半年くらい前に書いたメモを書いたまま放置してたのでこっちに投稿する。

自分用のメモなので箇条書きに近くて読みづらいかも。

 

簡単な説明をするとmutekはメディア色の強いテクノのフェスで、エレクトロニカ的な音楽とかを視覚芸術(映像に限らず舞台とかデバイスとかもよく使われる)を使って展開する。日本でやるのは五年目くらいで根付きつつある。めっちゃ良いフェス。

 

 

avision2

(視覚芸術を伴うライヴ。)

 

hara marihiko

アンビエント系の生演奏に森林のvj。

vjではモノクロから徐々に色がついてくる仕様だったがポイントクラウドで描かれていて段差を作りながらモーフィングしていった。

森林部分では横にノイズ的な動きが加えられたがこれによって気が風でなびいているような効果が出ていた。

 

nocturne1

(主にテクノ。映像はあったりなかったり。)

 

lemna & kaori yasunaga

 

低音系のアンビエントからゴリゴリのビートを徐々に刻んでいくスタイルで常に黒い音が場を支配していた。

「理解してくれなくてもいいしできないなら聴かなくてもいい。だけど理解できて楽しめるなら一緒に踊ろう!」みたいなメッセージを感じたがこれは多分妄想だと思う。

女性二人のユニットで音担当の方の人が黒髪ロングで袖の長いシャツにロングスカートの美女がノリノリで没我的に演奏していたのがかなり良かった。

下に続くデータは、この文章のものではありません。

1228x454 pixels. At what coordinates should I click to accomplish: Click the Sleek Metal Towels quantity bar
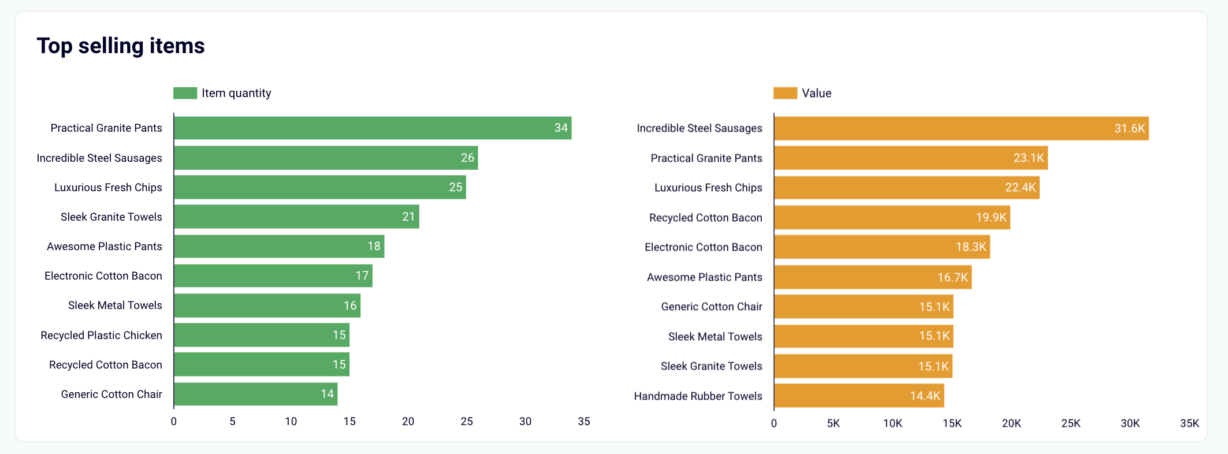[x=267, y=306]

音はまず低音のドローンから始まりアタックの弱いリズムはありそうだが控えめのLFOとして聞こえた。

そのなかに水の音をパーカッション的に鳴らしていたり、アタックの弱い高音を加えていたりしていたがそれらは低音のために存在していた。

中盤まではそんな感じで後半でリズムが徐々に浮き彫りにされていき、それに呼応するように金物系パーカッションが盛り上げていった。

映像もアンビエント系。

まず解像度低めの蝋燭の映像から始まり森林みたいな様子が歪みながら横に流れていき徐々に崩れいった。

その森林の映像が徐々に崩れ原型がわからない感じのアブストラクトなものになっていき、色だけが森林ぽさをとどめていた。

ラストは徐々に最初の蝋燭の映像に戻ったが、その移り変わり方がディープラーニング系(コンポジットした映像ではなくAIで処理した感じ)だった。

 

wata igarashi

 

24台のスピーカーを壁沿いに囲むように配置してのアンビエント。

基本的にドローン系の音が反時計回りにぐるぐる回るだけだが中盤あたりでは向かい合わせのスピーカーから波のようなノイズ的な音が交互に出たりする部分があってそこが面白かった。

向かい合わせといっても1組のスピーカーでそうなっているのではなく複数のスピーカーでなっているので左右から聴こえることも前後で聴こえることも斜めから聴こえることもある。

左右でパンニングみたいなのは割と普通だが前後はそんなに聞けることがないので新鮮だった。

そのせいなのかもしれないが左右のパンより前後のパンの方が効いてて面白かった。

音の出方は基本的にサイン波のLFOを使った感じで細かめのサインはと大きめのサイン波を併用した感じのゆるいトレモロで発音されていた。

演奏の最初は中音域を中心に、徐々に高音まで広がっていった。その広がっていく感じで盛り上がっていくのが良かった。低音もあったがこれも他の音と同じように音の発生位置が回っていた。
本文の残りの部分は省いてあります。